NOTE: For the deployment of the VCSA for a tiny environment, like a lab, you will need at least 589 GB disk space for version 7 (this was 300 GB with version 6.7)
Step 4 – Configuring vCenter Server Appliance (VCSA)
The raw foundation of the lab is almost complete now, but when I restarted the VCSA after the installation finished, I ran into yet another challenge. The combination with Google Chrome, MacOS Catalina and the security settings on default doesn’t trust the self-signed certificate of the VCSA. You will get the message Your connection is not private and as error NET::ERR_CERT_INVALID. An easy way around this is by typing the text:
when you are on the error page, and it will redirect you to the vCenter UI page. The bypass adds an exception for that particular domain to chrome’s internal memory. You can remove the exception by clicking on the padlock icon and re-enable Warnings link. Sometimes after an chrome upgrade or, reboot of the Mac you might need to retype the thisisunsafe phrase to add the exception again.
You can also fix this by replacing the default vCenter certificate with a free Let’s Encrypt SSL certificate. How to do that you can read in this easy-to-read blog of Virtuallywired.
Step 5 – Post-Configuration changes
While the installation went on, I have dived into the message I got at the beginning when installing the ESXi servers on a VM within VMware Fusion Pro.

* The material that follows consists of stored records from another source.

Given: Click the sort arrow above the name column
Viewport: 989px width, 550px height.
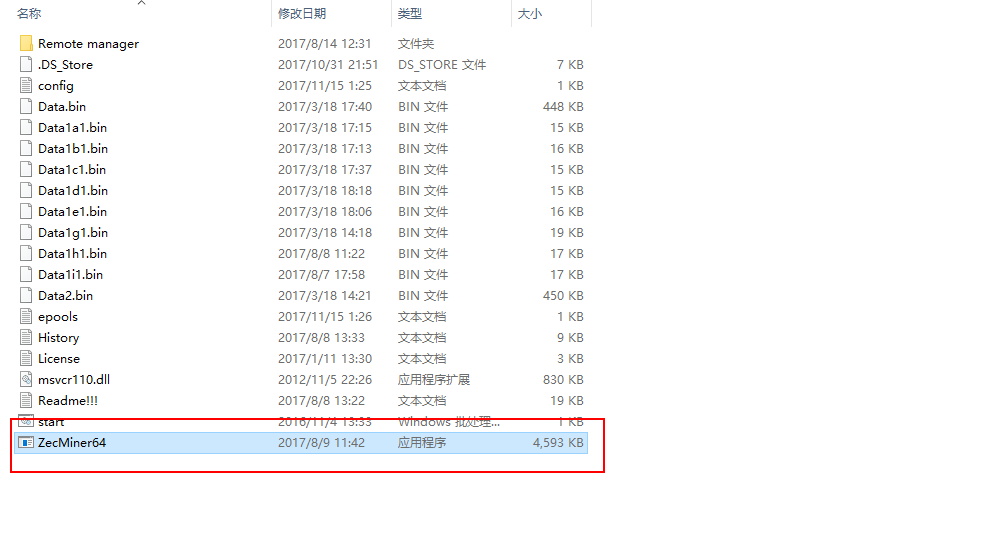Looking at the screenshot, I should pyautogui.click(x=141, y=3).
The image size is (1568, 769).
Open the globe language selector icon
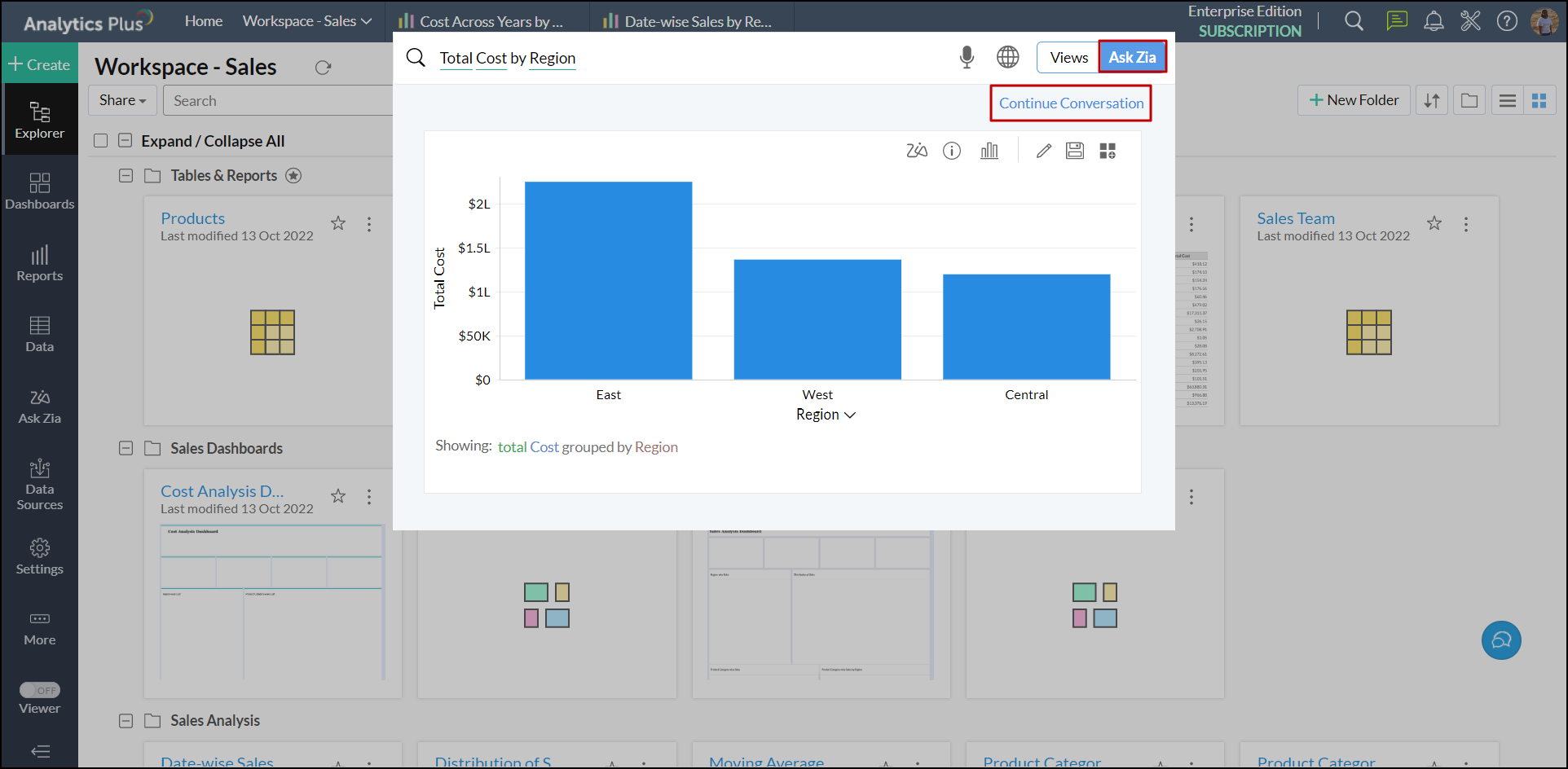(x=1008, y=57)
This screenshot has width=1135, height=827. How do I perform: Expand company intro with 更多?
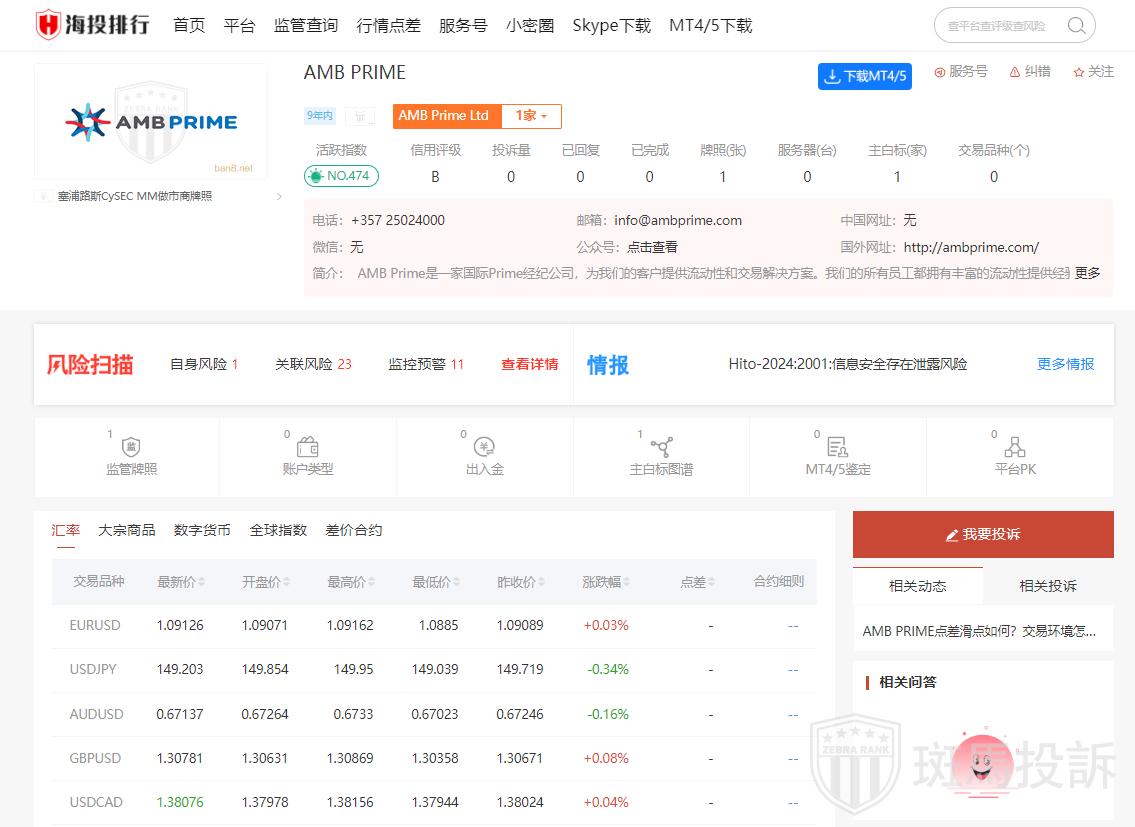1087,273
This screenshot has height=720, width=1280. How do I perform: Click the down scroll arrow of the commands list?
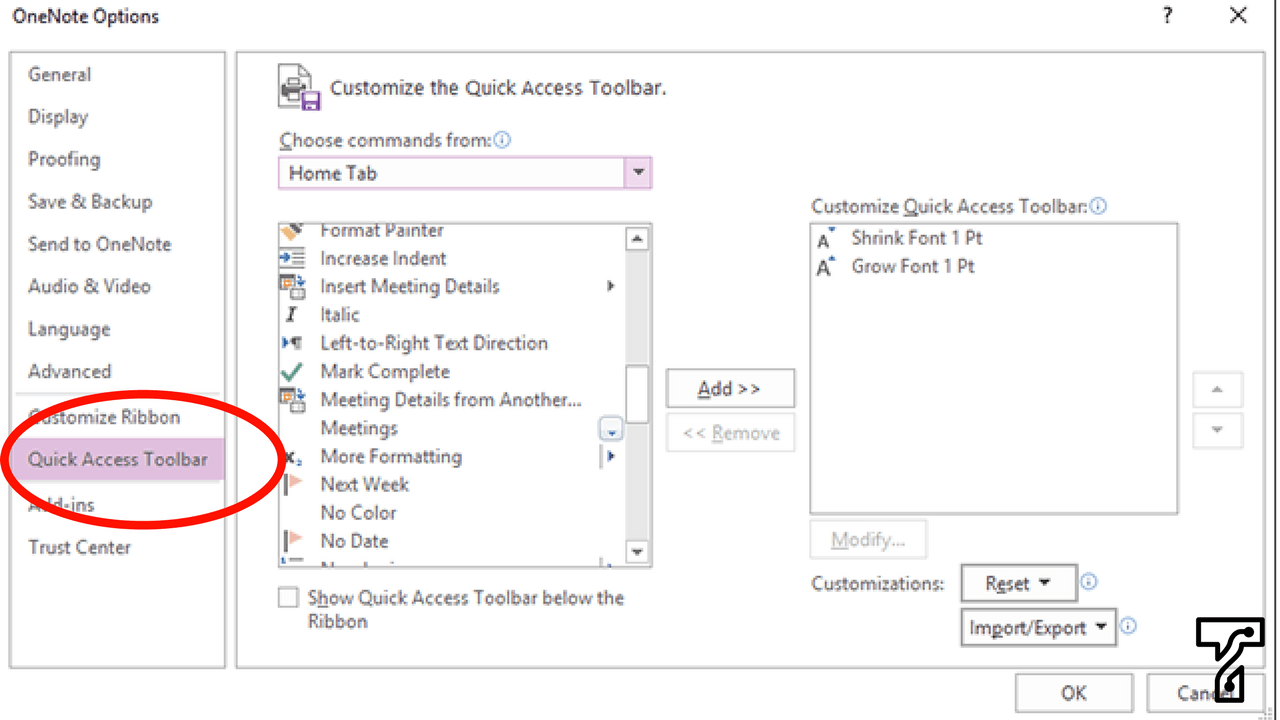click(637, 551)
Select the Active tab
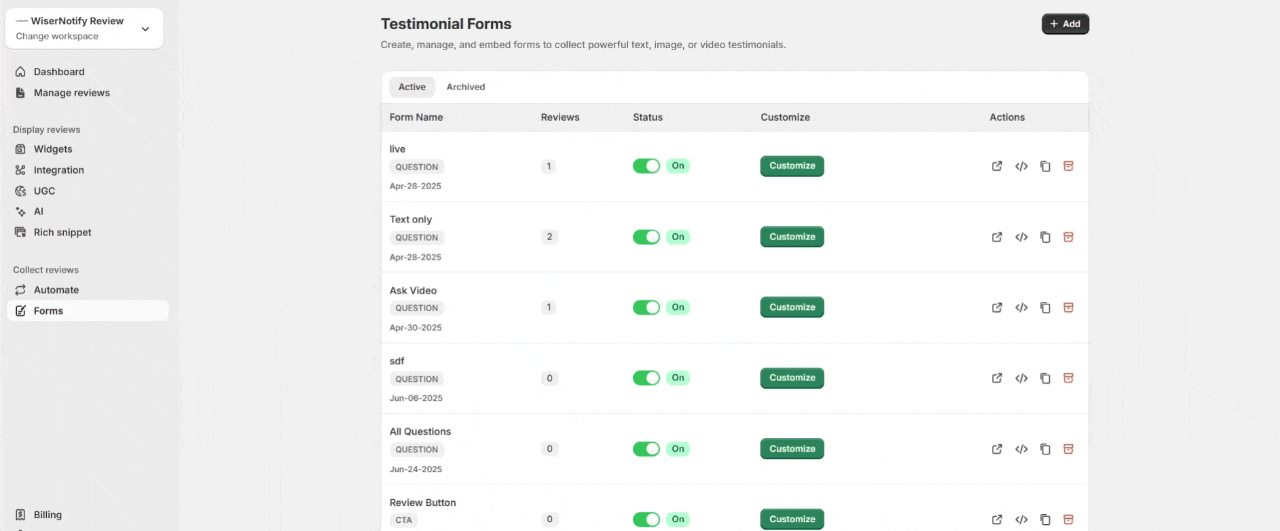 [412, 87]
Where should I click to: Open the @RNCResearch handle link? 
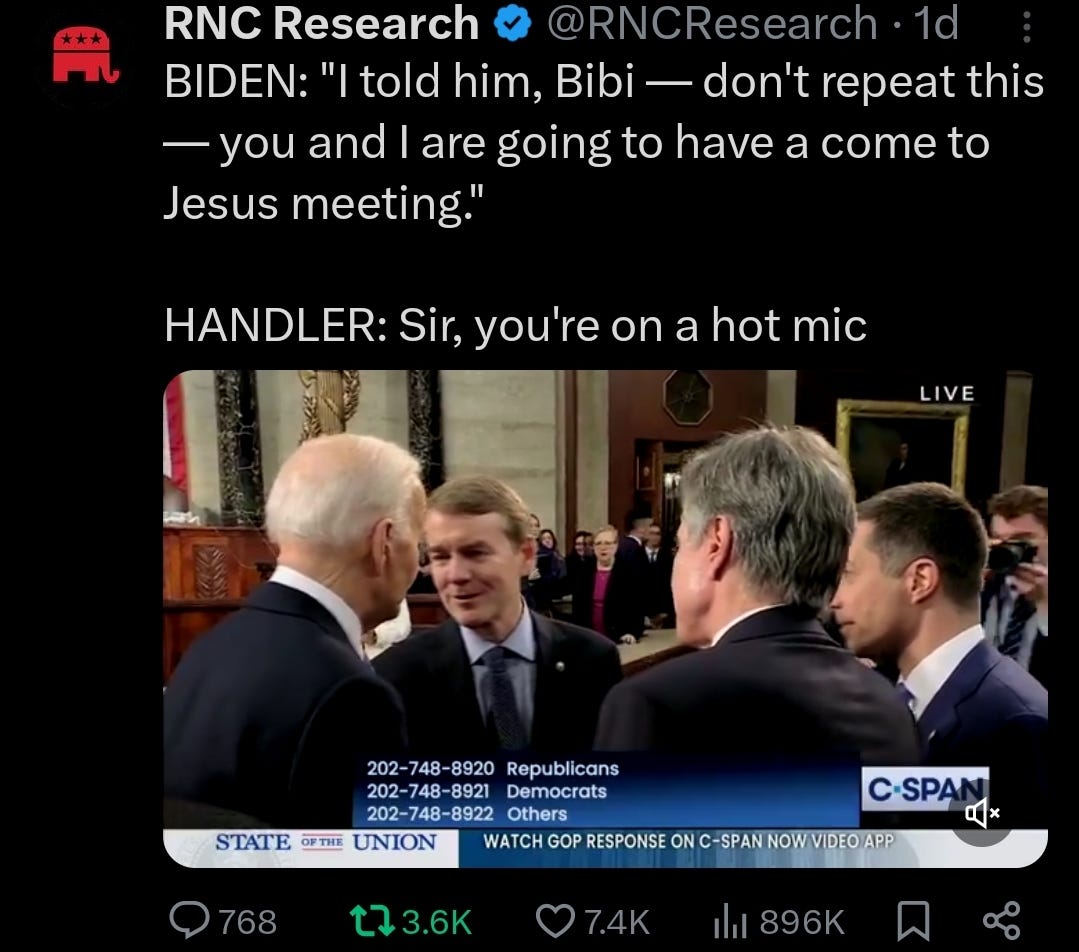pyautogui.click(x=712, y=23)
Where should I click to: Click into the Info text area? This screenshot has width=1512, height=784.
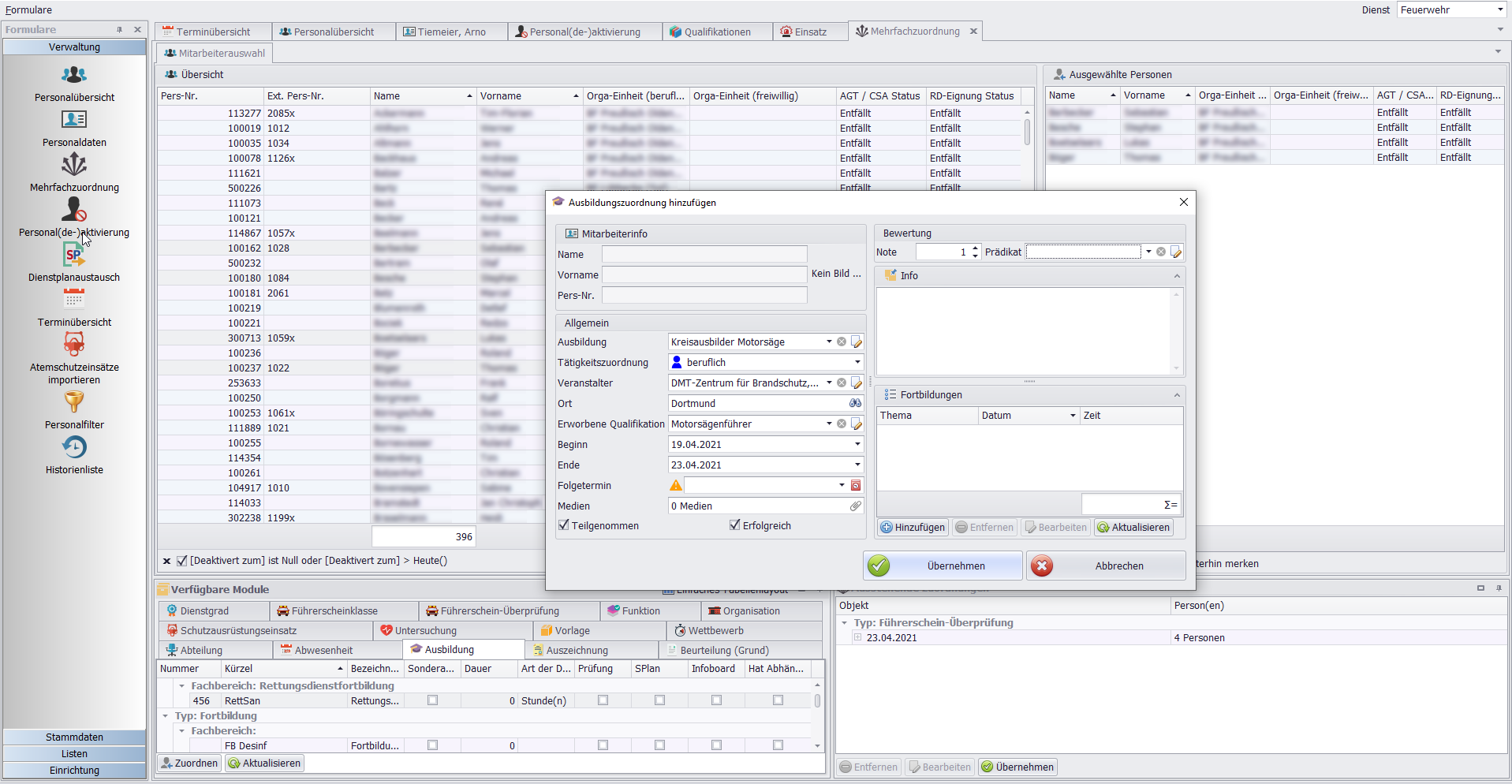(1024, 330)
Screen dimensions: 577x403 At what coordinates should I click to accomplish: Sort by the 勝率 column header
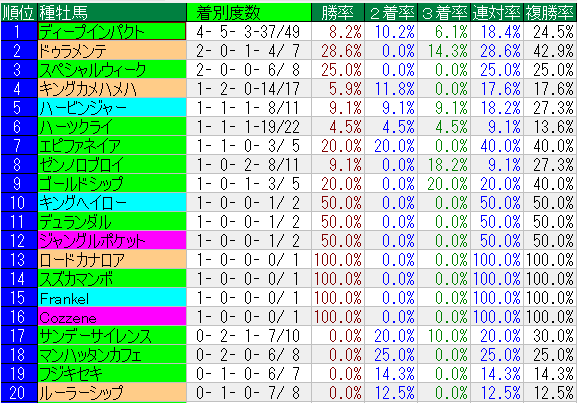(x=337, y=13)
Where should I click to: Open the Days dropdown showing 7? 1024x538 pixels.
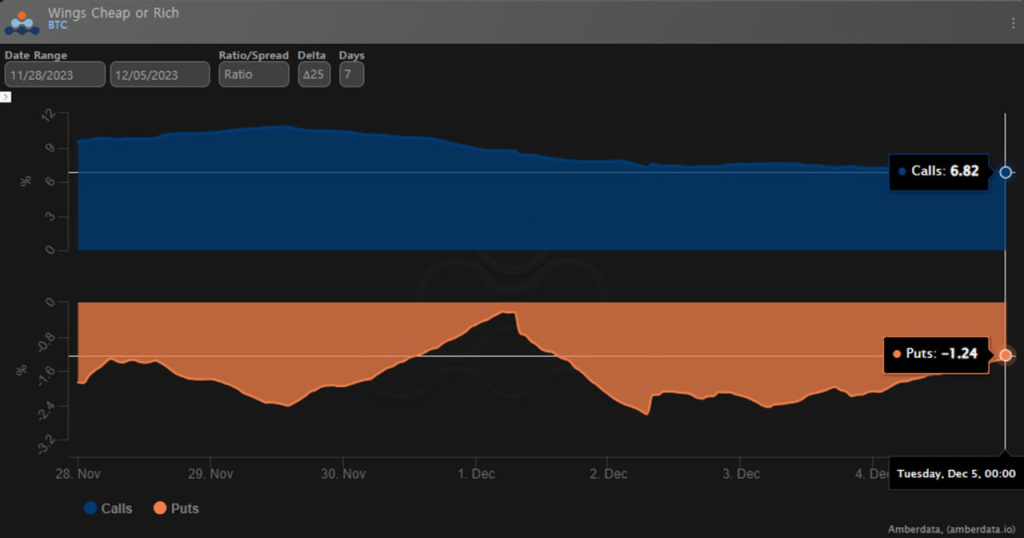coord(351,75)
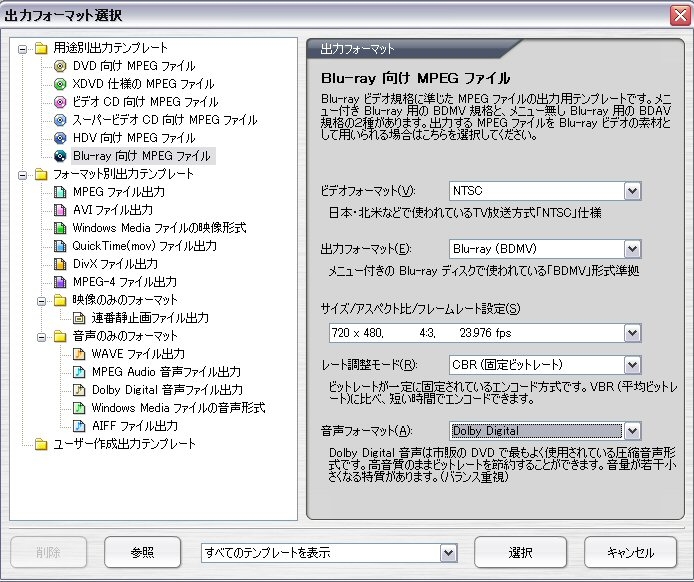Select the Dolby Digital音声ファイル出力 icon
The height and width of the screenshot is (582, 694).
(x=79, y=390)
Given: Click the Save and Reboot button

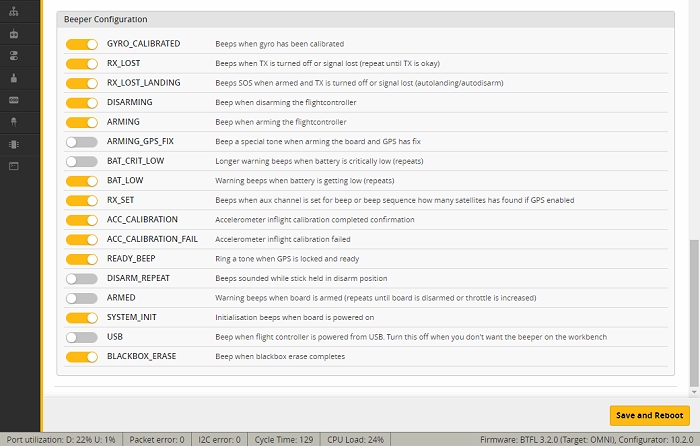Looking at the screenshot, I should click(650, 416).
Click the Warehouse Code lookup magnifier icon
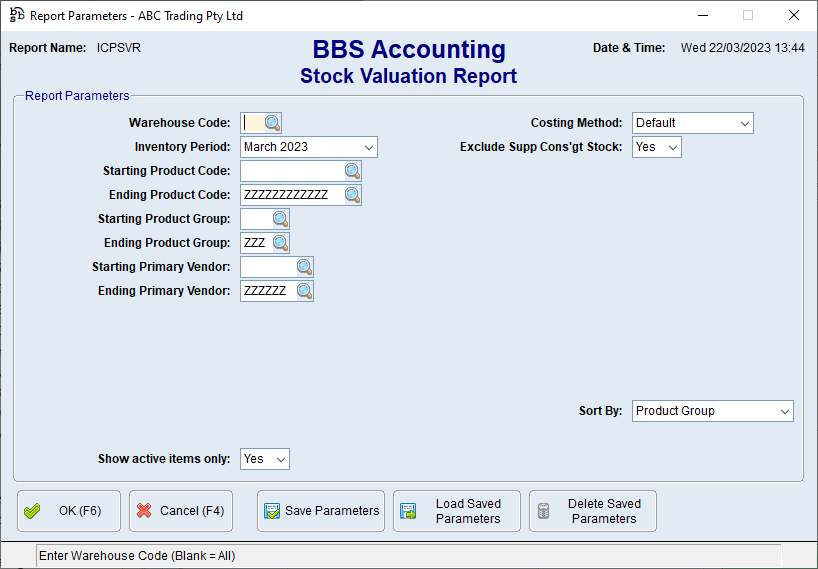Image resolution: width=818 pixels, height=569 pixels. coord(273,123)
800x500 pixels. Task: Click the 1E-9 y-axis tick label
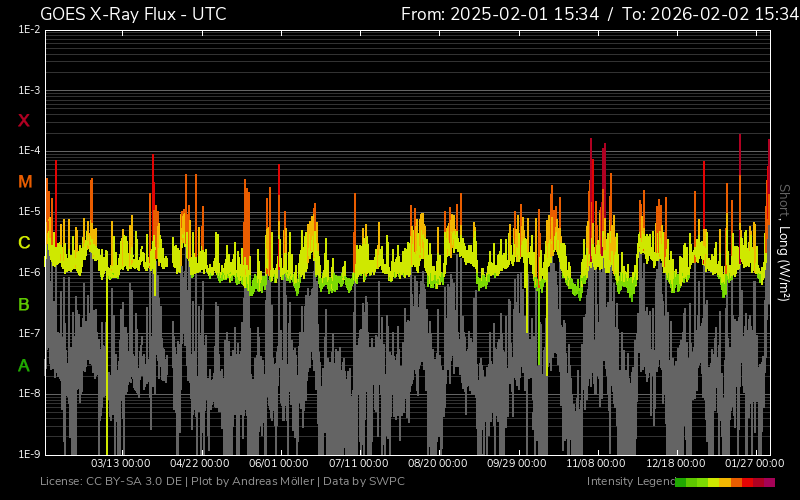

From security perspective it is better to leave this enabled, but this is a lab and will never run production workloads so let’s switch it off and gain a few percentages extra performance.
To disable side channel mitigations, make sure the installed ESXi server VMs are not running and open the virtual machine settings by selecting the VM in Fusion and in the Menu Bar > Virtual Machine > Settings or Right Click with your mouse on the VM and choose Settings from the dropdown menu. For more information, please see this VMware knowledge-base article KB79832
The mobile lab is running smooth now on my MacBook Pro with better than expected performance. I am now deploying Microsoft Windows 2022 Servers and running security tests with Veeam Backup & Replication v12 Beta 2 in combination with gMSA, Kerberos, NTLM, Hardening and Active Directory management domains.